98歳のマエストロ、若さ溢れる至芸――ブロムシュッテトの『詩篇交響曲』と『讃歌』

ブロムシュテット98歳。その高齢で、はたしてスウェーデンからはるばる東京まで来てくれるのか? チケットを買ったものの、彼のコンサートが実現するのか、実は当日まで、半信半疑でいた。NHKホールに入場してからさえ、心の不安を拭い去ることはできなかった。過去に、いったい誰が、100歳に近い年齢でオーケストラを指揮したことがあったろうか。おそらく誰もがいだく不安は、彼が小さな車を押しながら、そろそろと舞台に登場したことで、やっと解消されたのだった。万雷の拍手を受けて聴衆に頭を下げたマエストロは、楽員の手を借りて指揮台に上り、椅子に腰を下ろした。

歴史的にも世界最高齢の指揮者の登場は、ただそれだけで「事件」である。しかし当日の出来事は、事件を遥かに超えたものであった。それは、老マエストロの奏でる音楽が、瑞々しい若さに溢れ、深々とした情感と力強い推進力に満ちていたからである。彼の指揮する両腕はしなやかに動き、的確な指示を楽員に送った。ご老体のどこから、あのようなエネルギーが溢れてくるのだろうか。

当日のプログラムにも、ブロムシュテットの並々ならぬ意欲が感じられる。ストラヴィンスキーとメンデルスゾーンの、ともに「詩篇」を素材にして神を賛美する宗教曲である。100年近くの時を隔てる2作品を並べることで、私たちは音楽そのものの変遷ばかりではなく、人間の心の変貌をも体感することとなった。今年はバイエルン放送管弦楽団とも同じプログラムで共演しているというし、この選曲は、おそらくブロムシュテット本人の手になるものにちがいない。

• [演習問題]:
**1)** ブロムシュテットの演奏会評にある「彼の指揮する両腕はしなやかに動き、的確な指示を楽員に送った。」という一文を英語に訳してください。
**2)** ブロムシュテットの演奏会評を最後の文から引き継ぎ、続きを書いてください。

• [データセット抜粋]:
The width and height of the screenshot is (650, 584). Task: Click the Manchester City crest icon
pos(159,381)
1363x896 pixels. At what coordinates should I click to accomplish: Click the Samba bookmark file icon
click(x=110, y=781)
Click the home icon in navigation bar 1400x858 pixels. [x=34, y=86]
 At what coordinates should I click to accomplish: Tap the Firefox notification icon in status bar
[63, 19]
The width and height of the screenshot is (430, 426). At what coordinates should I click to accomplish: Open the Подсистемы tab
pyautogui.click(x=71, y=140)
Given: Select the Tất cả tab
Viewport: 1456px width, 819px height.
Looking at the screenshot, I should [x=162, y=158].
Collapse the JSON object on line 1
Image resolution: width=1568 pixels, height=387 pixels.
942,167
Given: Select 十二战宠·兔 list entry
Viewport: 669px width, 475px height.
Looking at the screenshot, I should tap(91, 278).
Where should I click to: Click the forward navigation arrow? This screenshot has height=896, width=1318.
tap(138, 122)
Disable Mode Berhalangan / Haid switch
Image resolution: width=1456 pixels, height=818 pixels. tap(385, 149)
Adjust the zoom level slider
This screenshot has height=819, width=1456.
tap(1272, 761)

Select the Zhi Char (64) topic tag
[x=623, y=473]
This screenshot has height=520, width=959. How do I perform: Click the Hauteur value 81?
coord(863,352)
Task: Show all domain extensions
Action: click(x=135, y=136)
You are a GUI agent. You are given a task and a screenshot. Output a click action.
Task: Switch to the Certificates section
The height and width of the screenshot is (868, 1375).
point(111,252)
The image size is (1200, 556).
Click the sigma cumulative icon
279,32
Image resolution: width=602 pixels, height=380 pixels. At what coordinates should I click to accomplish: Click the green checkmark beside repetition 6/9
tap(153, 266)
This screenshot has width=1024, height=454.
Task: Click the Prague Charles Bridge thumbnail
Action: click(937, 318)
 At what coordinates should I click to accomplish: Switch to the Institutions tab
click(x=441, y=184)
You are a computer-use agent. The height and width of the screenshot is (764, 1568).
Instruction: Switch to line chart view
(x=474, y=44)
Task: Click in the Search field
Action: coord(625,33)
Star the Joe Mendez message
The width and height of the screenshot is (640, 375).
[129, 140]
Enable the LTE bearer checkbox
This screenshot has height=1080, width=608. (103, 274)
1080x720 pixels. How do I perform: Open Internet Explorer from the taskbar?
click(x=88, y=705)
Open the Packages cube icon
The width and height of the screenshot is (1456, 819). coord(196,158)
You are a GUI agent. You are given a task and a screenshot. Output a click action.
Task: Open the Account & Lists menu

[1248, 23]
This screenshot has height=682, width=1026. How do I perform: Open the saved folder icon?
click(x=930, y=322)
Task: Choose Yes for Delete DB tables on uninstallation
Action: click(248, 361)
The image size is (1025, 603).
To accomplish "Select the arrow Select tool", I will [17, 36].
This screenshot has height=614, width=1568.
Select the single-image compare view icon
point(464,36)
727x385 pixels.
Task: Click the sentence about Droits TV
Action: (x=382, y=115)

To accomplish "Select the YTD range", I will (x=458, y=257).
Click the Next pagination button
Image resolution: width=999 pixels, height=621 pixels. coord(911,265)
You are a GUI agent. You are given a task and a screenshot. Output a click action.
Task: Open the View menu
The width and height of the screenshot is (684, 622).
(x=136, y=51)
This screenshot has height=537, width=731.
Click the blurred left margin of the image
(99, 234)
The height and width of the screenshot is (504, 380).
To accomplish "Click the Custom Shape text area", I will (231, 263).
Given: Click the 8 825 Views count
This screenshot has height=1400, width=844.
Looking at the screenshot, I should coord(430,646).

• [演習の解答]:
**1)** His arms moved fluidly as he conducted, conveying precise instructions to the musicians.

**2)**
ふたつの作品の差異は際立っている。情感を消し去った作品と、それがたっぷりな作品である。続けて聴くことで、そのあまりの距離の遠さに目まいを覚える。そして、ロマン派の音楽を身近かに感じる自らの感性を発見する。それは、作曲者個人の信仰心と神とが、感情的に深く結びついているゆえなのか。ストラヴィンスキーの作品は、そんな情緒のあり方を拒絶する。不協和音と変則的なリズムは、そのままでは感情が受けつけない。ヴァイオリンとビオラを排したオーケストラの響きは、それを助長する。何よりも、詩が表現する信仰心そのものに、揺れがあるように感じられた。

それにしても、『讃歌』の、なんという美しさ。この曲は、第1部の交響曲部分と、第2部のカンタータ部分から成り立っている。その交響曲部分の第3楽章がとりわけ美しい。それは、夾雑物を濾過した、清澄極まりない美しさである。マエストロは、老いをまったく感じさせない腕の動きで、私たちを天の高みに導いてくれた。私の胸には、いまだにそのメロディが溢れている。

第2部カンタータでは、ソプラノ、メゾソプラノ、テノール、合唱が、再構成された「詩篇」の言葉を歌う。私がとりわけ心惹かれたのは、第3曲のテノール独唱部分。それも伴奏の弦楽器の細やかな響きである。清冽な川の流れのさざ波のよう。ほとんど聴き逃してしまうような音の連なりなのだが、それが明瞭に耳に届くのだった。ブロムシュテット絶妙の棒さばきである。

最後は、冒頭のモティーフが回帰して、壮麗に幕が閉じられる。聴き終わって感じたこと。それは、メンデルスゾーンをほとんど視野に入れることなくクラシック音楽を聴いてきた自分を、恥じることだった。この怠慢に気づかせてくれたブロムシュテットには、大いなる感謝を捧げたい。来年の秋にはまた来日してブラームスを振るという。白寿のマエストロとの再会を楽しみに待ちたい。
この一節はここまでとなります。